Tell your doctor if you are pregnant, plan to become pregnant, or are breastfeeding. If you become pregnant while using beclomethasone, call your doctor.
If you have any other medical conditions, such as asthma, arthritis, or eczema (a skin disease), they may worsen when your oral steroid dose is decreased. Tell your doctor if this happens or if you experience any of the following symptoms during this time: extreme tiredness, muscle weakness or pain; sudden pain in stomach, lower body, or legs; loss of appetite; weight loss; upset stomach; vomiting; diarrhea; dizziness; fainting; depression; irritability; and darkening of skin. Your body may be less able to cope with stress such as surgery, illness, severe asthma attack, or injury during this time. Call your doctor right away if you get sick and be sure that all healthcare providers who treat you know that you recently replaced your oral steroid with beclomethasone inhalation. Carry a card or wear a medical identification bracelet to let emergency personnel know that you may need to be treated with steroids in an emergency.
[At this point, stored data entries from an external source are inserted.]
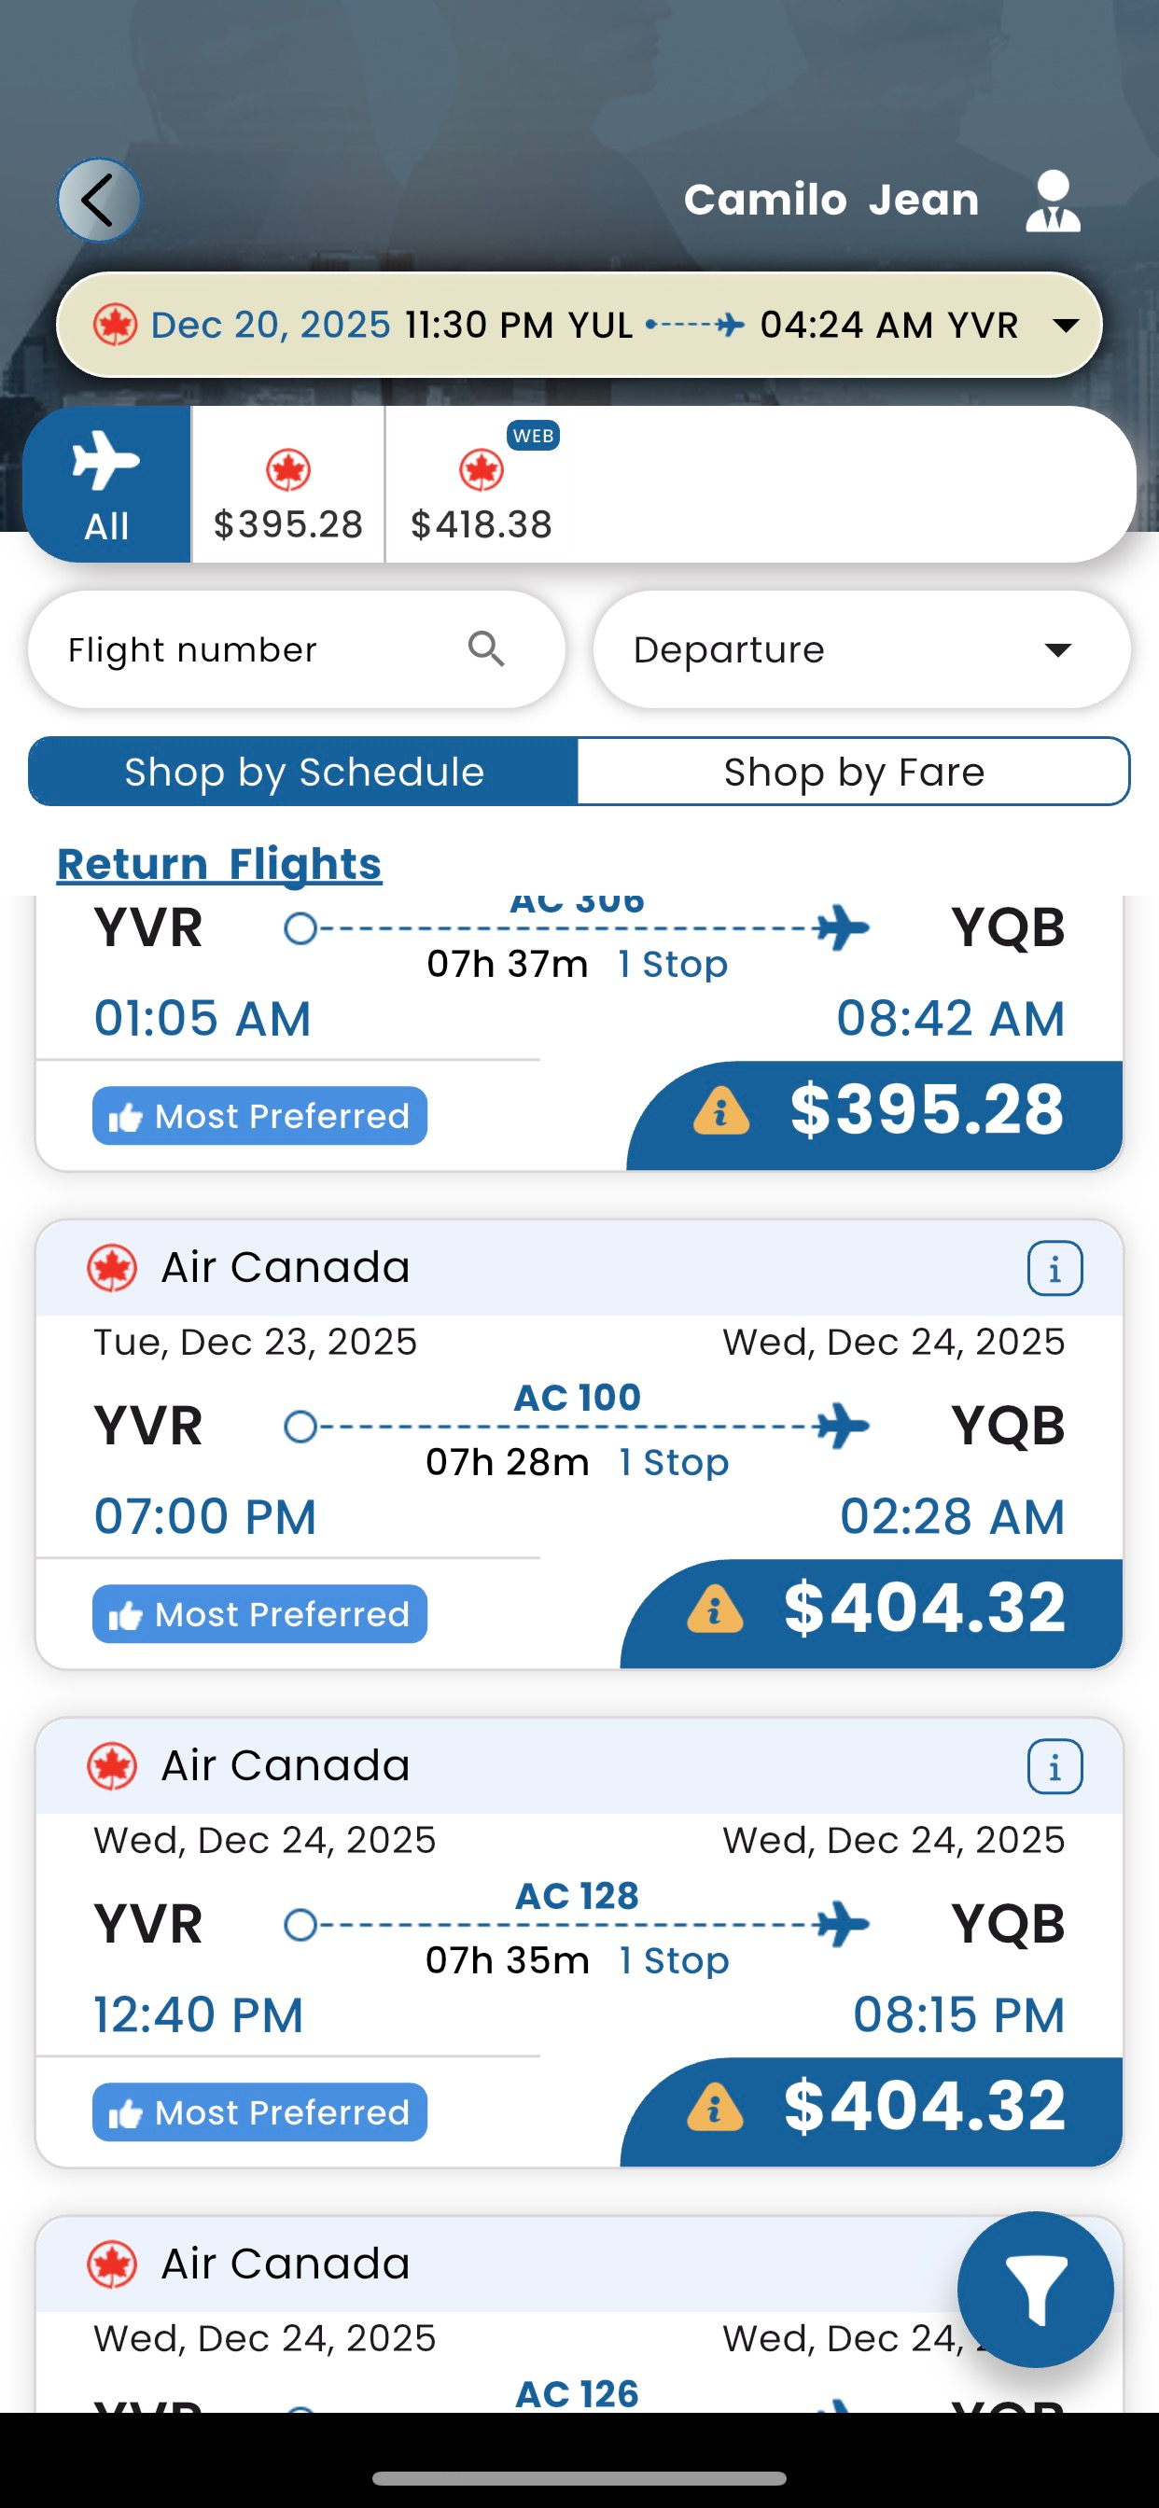Tap the info icon on AC 100 card

(x=1054, y=1269)
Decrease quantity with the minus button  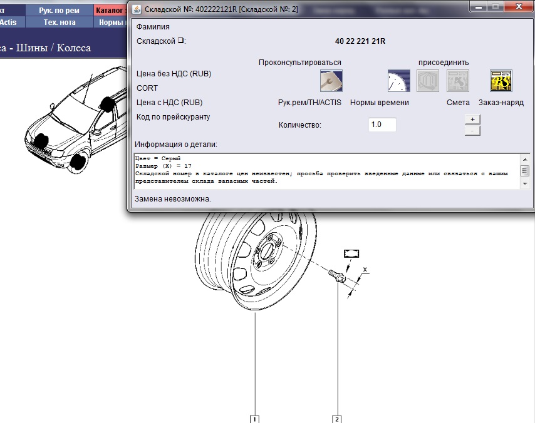(x=472, y=130)
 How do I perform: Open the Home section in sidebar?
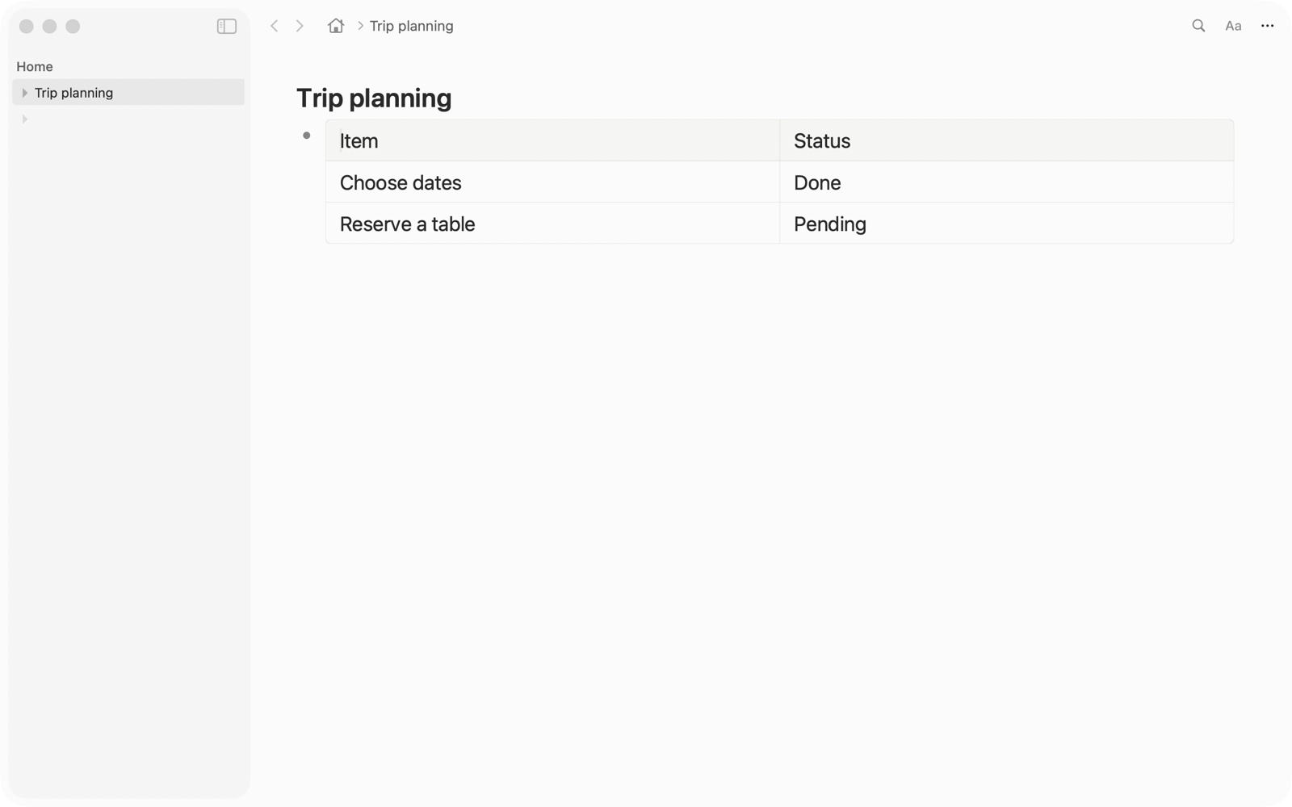(x=35, y=66)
Tell your doctor if you have never had chickenpox or measles and you have not been vaccinated against these infections. Stay away from people who are sick, especially people who have chickenpox or measles. If you are exposed to one of these infections or if you develop symptoms of one of these infections, call your doctor right away. You may need treatment to protect you from these infections.
You should know that beclomethasone inhalation sometimes causes wheezing and difficulty breathing immediately after it is inhaled. If this happens, use your fast-acting (rescue) asthma medication right away and call your doctor. Do not use beclomethasone inhalation again unless your doctor tells you that you should.
Beclomethasone inhalation may cause side effects. Tell your doctor if any of these symptoms are severe or do not go away:
-Runny or stuffy nose
-Difficult or painful speech
Some side effects can be serious. If you experience any of the following symptoms or those in the SPECIAL PRECAUTIONS section, call your doctor immediately or get emergency medical treatment:
-Swelling of the face, throat, tongue, lips, eyes, hands, feet, ankles, or lower legs
-Difficulty breathing or swallowing
-Changes in vision
Beclomethasone inhalation may cause children to grow more slowly. There is not enough information to tell whether using beclomethasone decreases the final height that children will reach when they stop growing. Your child's doctor will watch your child's growth carefully while your child is using beclomethasone. Talk to your child's doctor about the risks of giving this medication to your child.
What should I know about storage and disposal of this medication?
Keep this medication in the container it came in, tightly closed, and out of reach of children. Store the inhaler upright with the plastic mouthpiece on top at room temperature and away from excess heat and moisture (not in the bathroom). Avoid puncturing the aerosol container, and do not discard it in an incinerator or fire.
What other information should I know?
Keep all appointments with your doctor and the laboratory.
Do not let anyone else use your medication. Ask your pharmacist any questions you have about refilling your prescription.
It is important for you to keep a written list of all of the prescription and nonprescription (over-the-counter) medicines you are taking, as well as any products such as vitamins, minerals, or other dietary supplements. You should bring this list with you each time you visit a doctor or if you are admitted to a hospital. It is also important information to carry with you in case of emergencies.